Tell me please, where can I read about, what does the arrow operator (->) mean in function heading?
I guess purely logically, that ->operator determines a type, that will be gotten by auto, but I want to get this straight, but can't find information.

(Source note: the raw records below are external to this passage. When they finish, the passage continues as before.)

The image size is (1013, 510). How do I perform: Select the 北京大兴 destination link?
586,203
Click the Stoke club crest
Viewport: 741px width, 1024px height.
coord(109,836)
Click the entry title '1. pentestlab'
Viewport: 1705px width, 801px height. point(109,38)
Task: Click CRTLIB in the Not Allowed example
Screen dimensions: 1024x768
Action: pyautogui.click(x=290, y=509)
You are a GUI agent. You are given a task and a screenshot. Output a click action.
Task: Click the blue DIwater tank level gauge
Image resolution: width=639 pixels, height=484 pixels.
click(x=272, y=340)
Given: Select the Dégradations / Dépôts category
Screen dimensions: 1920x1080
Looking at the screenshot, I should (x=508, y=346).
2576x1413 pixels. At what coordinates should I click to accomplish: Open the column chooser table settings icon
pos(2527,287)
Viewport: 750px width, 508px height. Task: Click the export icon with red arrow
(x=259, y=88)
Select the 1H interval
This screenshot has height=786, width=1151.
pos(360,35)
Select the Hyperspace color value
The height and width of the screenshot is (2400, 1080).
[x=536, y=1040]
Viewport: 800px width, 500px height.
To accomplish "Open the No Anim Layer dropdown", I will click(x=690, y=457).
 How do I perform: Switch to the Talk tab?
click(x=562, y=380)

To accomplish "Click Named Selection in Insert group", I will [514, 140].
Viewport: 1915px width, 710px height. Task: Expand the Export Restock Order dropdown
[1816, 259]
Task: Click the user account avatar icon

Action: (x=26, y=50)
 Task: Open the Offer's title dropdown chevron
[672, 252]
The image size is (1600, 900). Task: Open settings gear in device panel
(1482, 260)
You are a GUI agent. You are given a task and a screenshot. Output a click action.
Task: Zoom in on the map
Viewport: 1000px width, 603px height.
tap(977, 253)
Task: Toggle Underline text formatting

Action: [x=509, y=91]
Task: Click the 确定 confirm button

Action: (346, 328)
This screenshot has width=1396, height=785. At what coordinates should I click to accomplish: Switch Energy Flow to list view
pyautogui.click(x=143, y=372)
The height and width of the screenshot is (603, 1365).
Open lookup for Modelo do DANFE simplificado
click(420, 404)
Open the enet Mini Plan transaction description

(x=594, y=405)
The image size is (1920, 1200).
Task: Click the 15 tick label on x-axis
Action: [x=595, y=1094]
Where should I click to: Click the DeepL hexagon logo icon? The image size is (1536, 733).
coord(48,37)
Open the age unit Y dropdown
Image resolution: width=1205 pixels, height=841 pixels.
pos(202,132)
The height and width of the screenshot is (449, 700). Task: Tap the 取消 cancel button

我想通了所有细节,这对我来说是新的,但只有一个。请告诉我,我在哪里可以读到,->函数标题中的箭头运算符 ( ) 是什么意思?我猜纯粹从逻辑上讲,该->运算符确定了一种类型,该类型将通过 获得auto,但我想弄清楚这一点,但找不到信息。
回答by Jan Hudec
In C++11, there are two syntaxes for function declaration:
在 C++11 中,函数声明有两种语法:
return-typeidentifier(argument-declarations...)
返回类型标识符(参数声明...)
and
和
autoidentifier(argument-declarations...)->return_type
auto标识符(参数声明... )->return_type
They are equivalent. Now when they are equivalent, why do you ever want to use the latter? Well, C++11 introduced this cool decltypething that lets you describe type of an expression. So you might want to derive the return type from the argument types. So you try:
它们是等价的。现在,当它们等效时,您为什么要使用后者?好吧,C++11 引入了这个很酷的decltype东西,它可以让你描述表达式的类型。因此,您可能希望从参数类型派生返回类型。所以你试试:
template <typename T1, typename T2>
decltype(a + b) compose(T1 a, T2 b);
and the compiler will tell you that it does not know what aand bare in the decltypeargument. That is because they are only declared by the argument list.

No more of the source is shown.